Отдельный интерес представляет характер отношений между телевидением и его "зеркальным соседом" из правой, "выразительной" половины схемы - светомузыкой (14). Хотя ситуация здесь не столь проста, как поход к соседу за солью. Напомним о "функциональной асимметрии" между левой (изобразительной) и правой (выразительной) половинами обновленной системы искусств.

Объясняется она, прежде всего, различием в характере отношений "художник-техника". Слева, у изобразительных искусств, аудиовизуальная техника используется, в основном, в режиме репродуцирования (фиксации, тиражирования, трансляции) всего того, что уже имеется в наличии, выбрано или подготовлено художником перед камерой и микрофоном (кино, радио, телевидение, слайдовые фильмы, фотография). При дальнейшем отборе, монтаже формируется своеобразие этих искусств, оперирующих, как говорят теоретики, "образами самой действительности". Иначе обстоит дело справа, у новых выразительных искусств, там техника должна работать уже в режиме продуцирования не существующих в самой природе "образов воображения". На художника возлагается теперь обязанность не только управлять своими "действующими лицами" - перед камерой, микрофоном, но и создавать сами эти "действующие лица"! Техника здесь, в принципе, не сложнее, чем слева, сложнее именно характер взаимоотношений между ею и художником. Возникает необходимость, так сказать, рукотворной реализации этих образов, точнее постоянного изобретения новых, технических приемов и комбинаций для создания "небывалых" изображений и звуков. Если в новых изобразительных искусствах (в том же телевидении, например,) функции художника и инженера разделены, и их репродукционная техника унифицирована, то в выразительных искусствах эти функции в значительной мере сливаются, - в той мере, что создание художественного произведения и необходимого инструментария представляет собой здесь единый, - неразрывный процесс (ситуация, надо отметить, необычная для художественной культуры!). Поэтому и были прежде уникальны, единичны, "штучны" творческие результаты в правой, "выразительной" половине системы (светомузыка, электронная музыка, светокинетическое искусство и т.д.). В то время как в левой все виды - доступны, рентабельны и демократичны (кино, радио, телевидение и т.д.). Так что же, выходит правая половина системы искусств обречена на вечное отставание, на самодеятельность - дорого, элитарно, да и общество не готово еще иметь универсалов-специалистов, гармонично сочетающих умение художника и инженера?
---------------
- [Задания]:
(1) Ответьте по отрывку на три вопроса:
(a) Чем прежде всего объясняется «функциональная асимметрия»?
(b) В каком режиме аудиовизуальная техника используется у изобразительных искусств?
(c) Какие виды искусства названы доступными, рентабельными и демократичными?
(2) Выведите из отрывка без изменений участок от слов «Отдельный интерес представляет» до слов «обновленной системы искусств.» включительно.

- [Записи набора данных]:
---------------
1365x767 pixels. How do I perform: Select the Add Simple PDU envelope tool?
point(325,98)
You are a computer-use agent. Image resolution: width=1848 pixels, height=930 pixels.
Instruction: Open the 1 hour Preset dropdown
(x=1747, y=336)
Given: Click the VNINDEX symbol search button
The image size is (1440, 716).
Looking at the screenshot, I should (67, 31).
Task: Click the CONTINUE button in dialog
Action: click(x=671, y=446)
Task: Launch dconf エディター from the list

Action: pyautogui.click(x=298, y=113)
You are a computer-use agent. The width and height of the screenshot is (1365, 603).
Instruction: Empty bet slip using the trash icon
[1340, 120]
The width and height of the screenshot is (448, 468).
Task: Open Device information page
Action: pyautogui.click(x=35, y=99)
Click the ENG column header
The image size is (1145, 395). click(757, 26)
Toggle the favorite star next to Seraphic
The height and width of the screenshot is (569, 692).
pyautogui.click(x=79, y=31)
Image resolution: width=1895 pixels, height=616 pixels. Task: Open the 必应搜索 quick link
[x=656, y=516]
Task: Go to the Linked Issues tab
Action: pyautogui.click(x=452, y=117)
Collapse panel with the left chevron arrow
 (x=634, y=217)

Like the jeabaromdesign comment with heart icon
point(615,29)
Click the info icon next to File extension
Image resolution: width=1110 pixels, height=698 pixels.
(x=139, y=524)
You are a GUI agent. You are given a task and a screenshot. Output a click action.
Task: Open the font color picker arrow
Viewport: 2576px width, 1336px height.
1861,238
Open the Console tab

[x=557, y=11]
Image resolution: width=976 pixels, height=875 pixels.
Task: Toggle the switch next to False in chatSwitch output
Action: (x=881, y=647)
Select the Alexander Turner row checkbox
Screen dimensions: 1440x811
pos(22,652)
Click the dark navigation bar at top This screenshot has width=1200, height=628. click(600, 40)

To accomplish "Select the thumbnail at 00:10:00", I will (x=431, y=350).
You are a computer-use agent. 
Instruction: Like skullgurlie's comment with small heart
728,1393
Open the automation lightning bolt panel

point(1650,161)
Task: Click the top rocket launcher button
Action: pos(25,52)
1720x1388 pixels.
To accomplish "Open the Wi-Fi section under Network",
---------------
- [Ответы]:
(1)
(a) Различием в характере отношений «художник-техника».
(b) В режиме репродуцирования (фиксации, тиражирования, трансляции).
(c) Кино, радио, телевидение.

(2)
Отдельный интерес представляет характер отношений между телевидением и его "зеркальным соседом" из правой, "выразительной" половины схемы - светомузыкой (14). Хотя ситуация здесь не столь проста, как поход к соседу за солью. Напомним о "функциональной асимметрии" между левой (изобразительной) и правой (выразительной) половинами обновленной системы искусств.